Compito assegnato
Per favore, ricopia parola per parola la parte del testo proposto che va da "È stato così" a "suo piccolo cervello.".

È stato così la mattina in cui ho visitato il museo: 30 studenti delle medie giravano per le sale in piena eccitazione da gita scolastica. Ognuno di essi aveva un opuscolo rosa, sui cui le ragazze hanno immediatamente cominciato ad annotare termini medici. I ragazzi, piccoletti e non ancora nella pubertà, non si sono disturbati di farlo. Nella visita era compresa “Ittiosi di tipo arlecchino”, una bambina con la pelle che sembrava cuoio screpolato e  la cui bocca gommosa era piegata in un perenne ovale. Il suo grido era diretto a “Anencefalia,” la bambina accanto a lei, che galleggiava in una posizione da Buddha, apparendo normale e rilassata come se stesse dormendo pacificamente in un lettino. Normale, certo, se non fosse per l'apertura nel cranio mostrava il suo piccolo cervello.

Dati forniti
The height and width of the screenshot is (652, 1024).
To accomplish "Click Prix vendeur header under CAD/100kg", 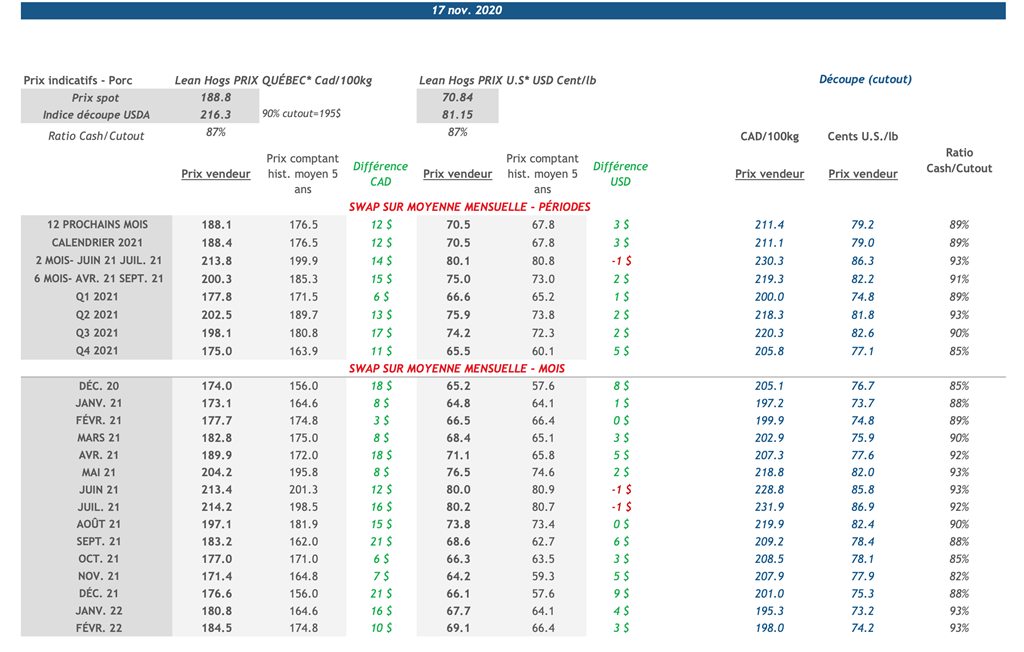I will click(769, 174).
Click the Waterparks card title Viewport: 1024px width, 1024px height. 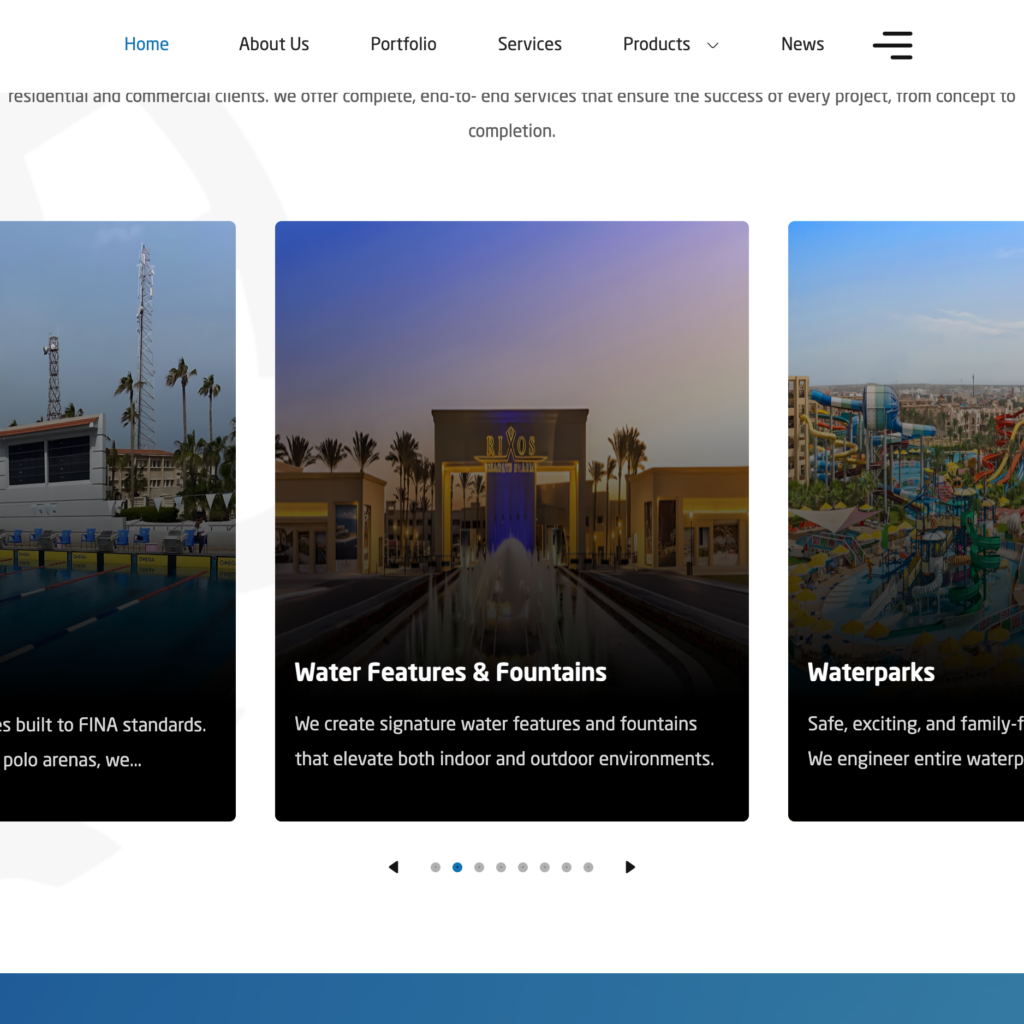click(x=871, y=673)
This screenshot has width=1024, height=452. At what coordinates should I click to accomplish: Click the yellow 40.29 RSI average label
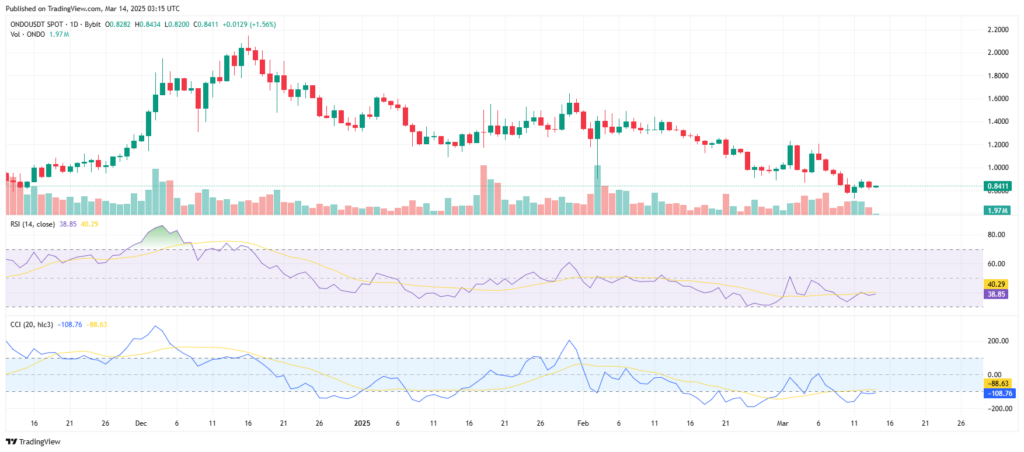coord(994,284)
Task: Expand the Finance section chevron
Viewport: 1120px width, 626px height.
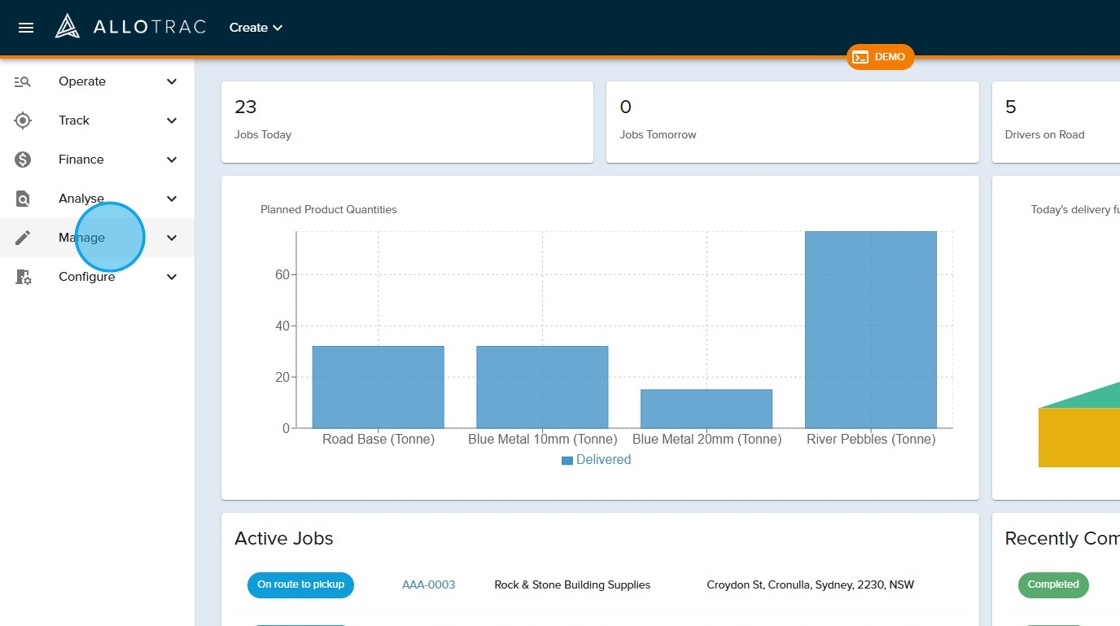Action: 172,160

Risposta al compito
È stato così la mattina in cui ho visitato il museo: 30 studenti delle medie giravano per le sale in piena eccitazione da gita scolastica. Ognuno di essi aveva un opuscolo rosa, sui cui le ragazze hanno immediatamente cominciato ad annotare termini medici. I ragazzi, piccoletti e non ancora nella pubertà, non si sono disturbati di farlo. Nella visita era compresa “Ittiosi di tipo arlecchino”, una bambina con la pelle che sembrava cuoio screpolato e  la cui bocca gommosa era piegata in un perenne ovale. Il suo grido era diretto a “Anencefalia,” la bambina accanto a lei, che galleggiava in una posizione da Buddha, apparendo normale e rilassata come se stesse dormendo pacificamente in un lettino. Normale, certo, se non fosse per l'apertura nel cranio mostrava il suo piccolo cervello.